*TASK DIRECTIONS*:
Only the lines below from the one containing "This screenshot has width=1023, height=505." through the last line should be set down, exactly as written and with no pictures.

Saved data entries:

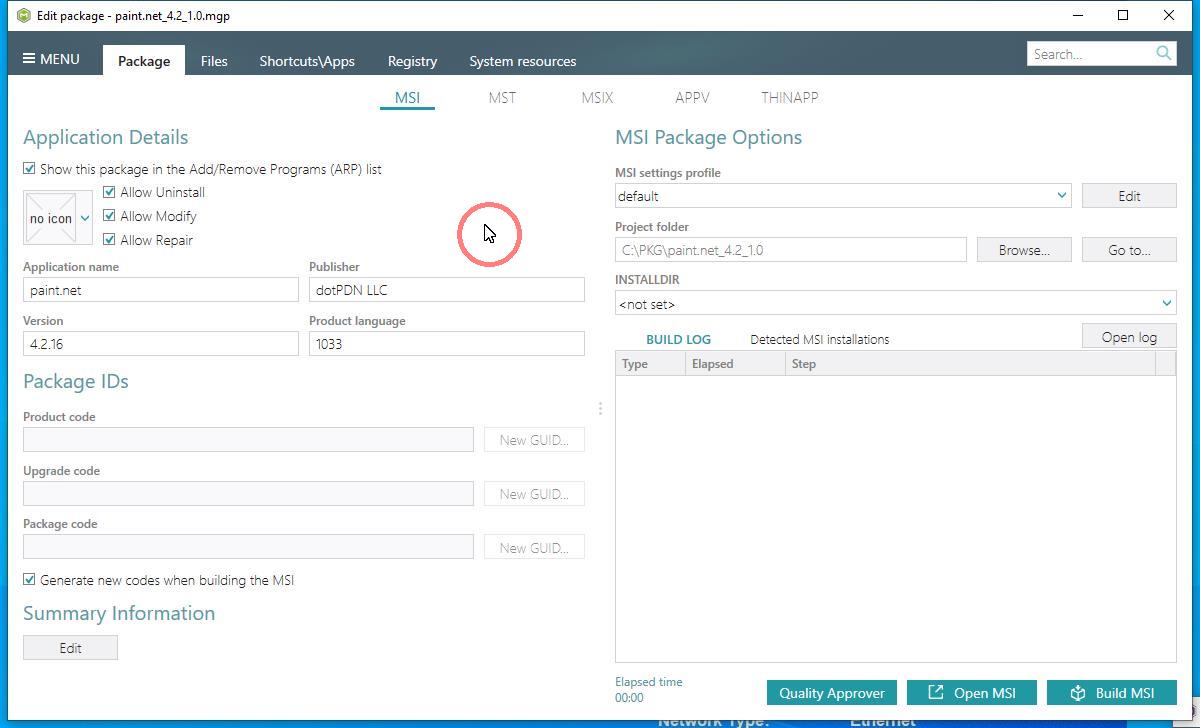This screenshot has width=1200, height=728.
Task: Switch to the Registry tab
Action: 412,61
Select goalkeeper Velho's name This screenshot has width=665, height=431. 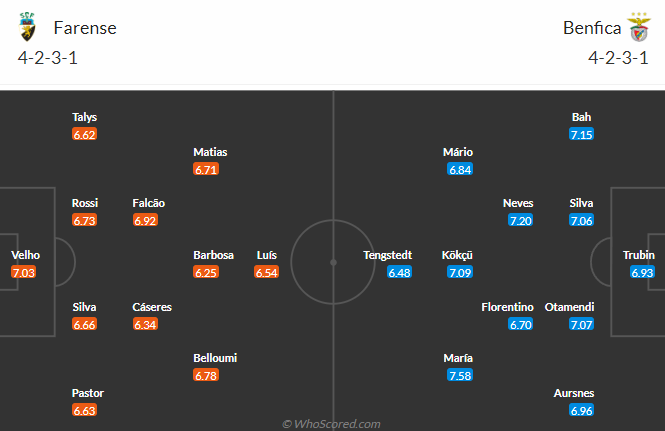(25, 255)
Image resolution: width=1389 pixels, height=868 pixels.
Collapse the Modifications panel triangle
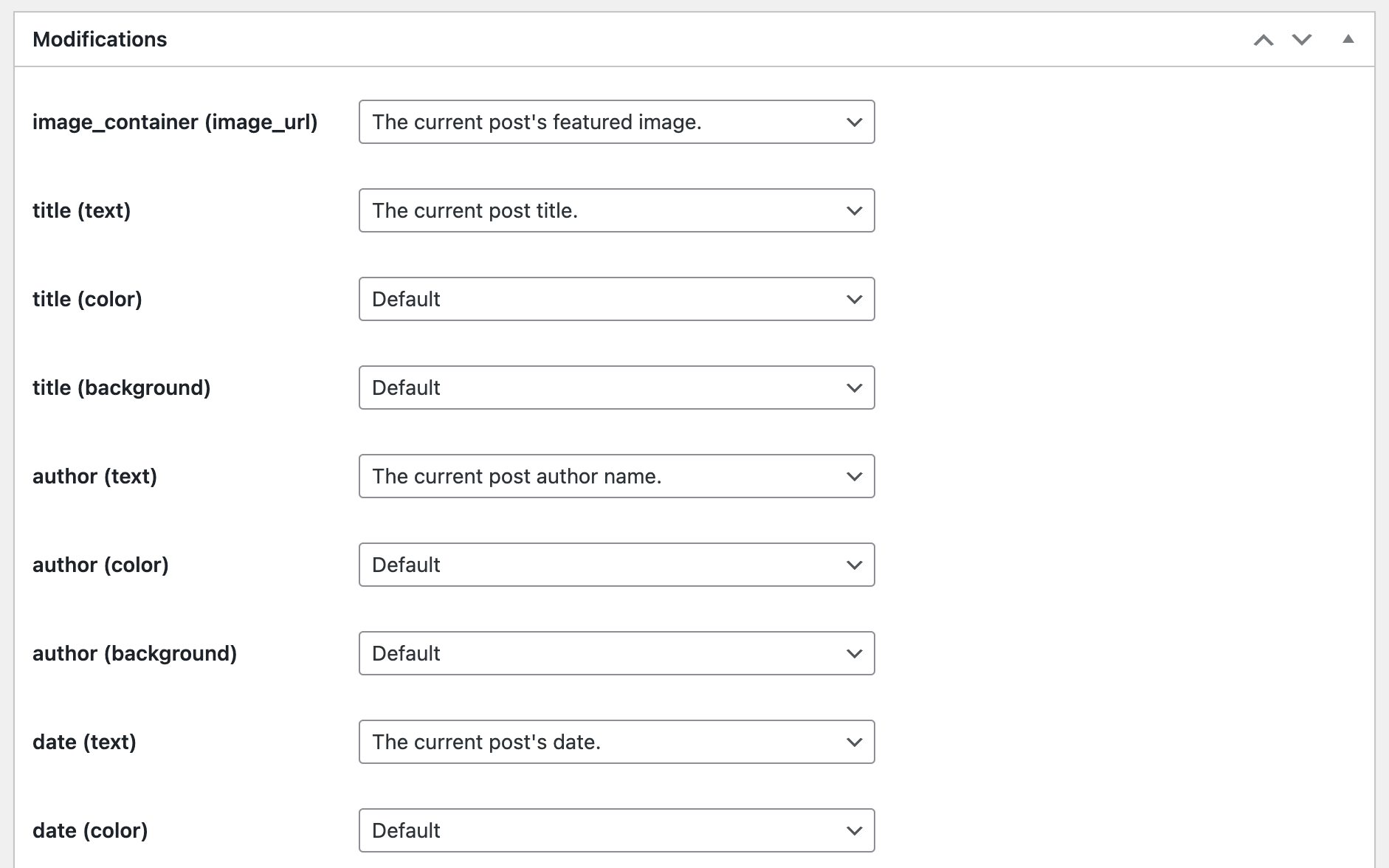pos(1348,40)
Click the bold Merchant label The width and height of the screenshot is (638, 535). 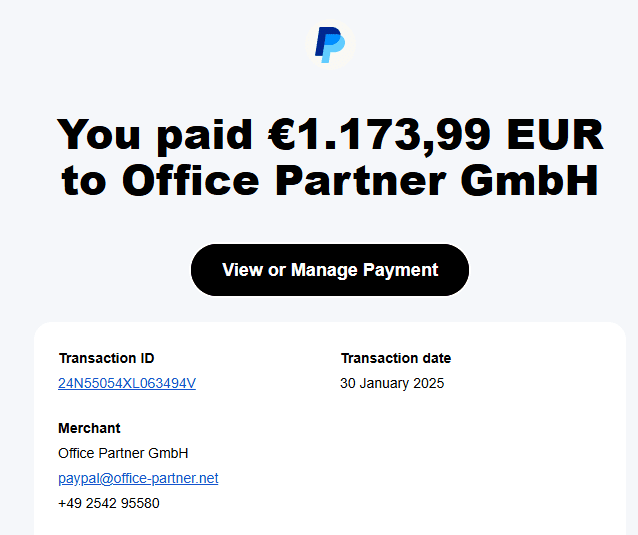click(89, 428)
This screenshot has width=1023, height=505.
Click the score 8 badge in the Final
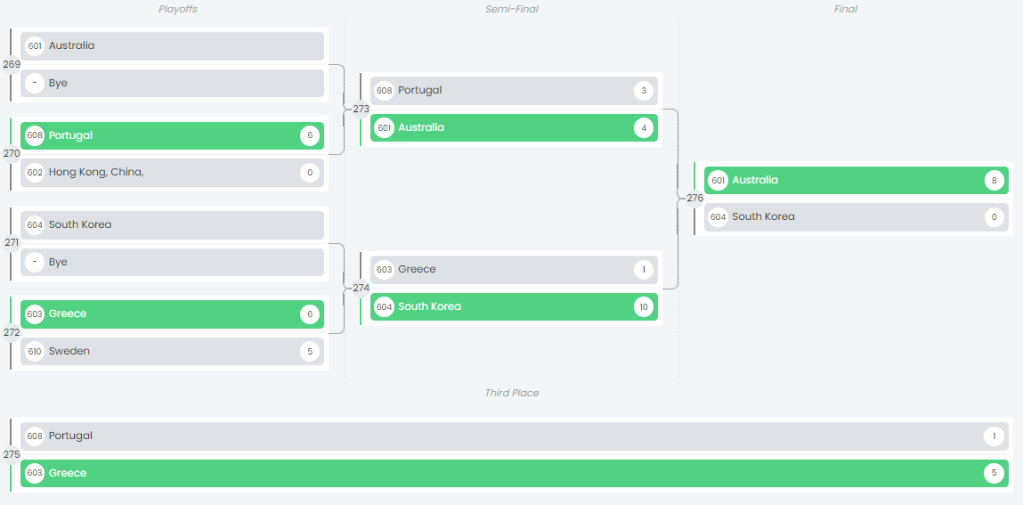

*YOUR SOLUTION*:
This screenshot has width=1023, height=505.
Click the score 8 badge in the Final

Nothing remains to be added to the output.